In the last few months, two companies, Freedom Cab and Checker, have put a total of three wheelchair-accessible taxis on the streets.
In July, lawyer Steve Gold filed a federal suit accusing the Parking Authority, which regulates cabs, of violating the Americans With Disabilities Act.
On Friday, Gold said he was pleased with the authority's announcement.
"Some of the problems are going to come up in the specifics, but 300 accessible taxis in the city would make a major impact," he said.
Parking Authority Executive Director Vince Fenerty said his organization had pushed for wheelchair-accessible cabs for years but had encountered resistance among politicians in Harrisburg and other problems.
The current plan will require review by state regulatory authorities, but Fenerty hopes it will pass.
"We were on this before the lawsuit," he said, then added, "We move slow."
He said he had spent time in a wheelchair as a young man because of a temporary problem, which helped him understand the challenges of transportation for the disabled.
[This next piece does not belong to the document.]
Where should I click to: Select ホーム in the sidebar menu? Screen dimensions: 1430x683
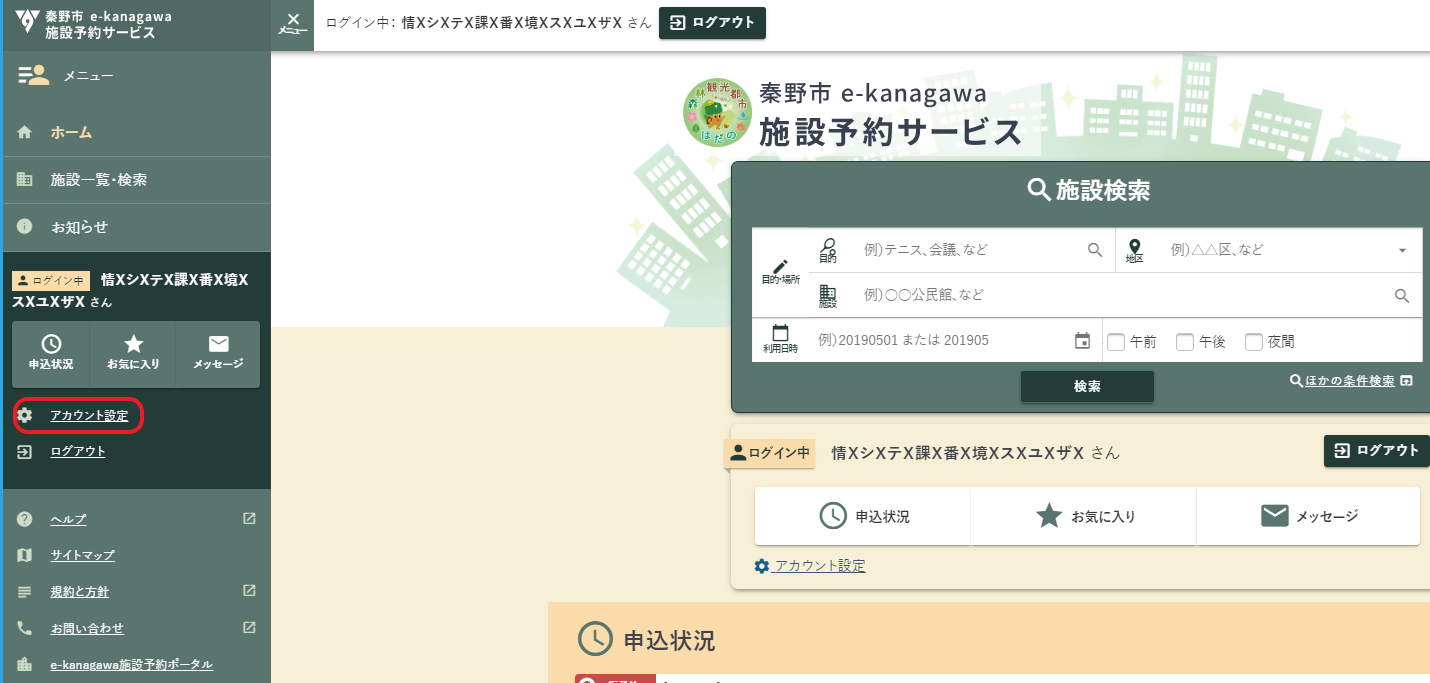71,132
Owners of taxi medallions would pay the cost of compliance. Fenerty believes costs will range from $15,000 to $40,000 per car, depending on whether an owner retrofits an old cab or buys a new one that is already accessible.
He said the Parking Authority would help owners identify grant money to help pay for the expense. He noted that owners seem to be doing well financially. The price of a medallion for a single vehicle has risen from $75,000 in 2005 to $400,000 now because demand has increased and there are fewer gypsy cabs, which do not have medallions, on the streets.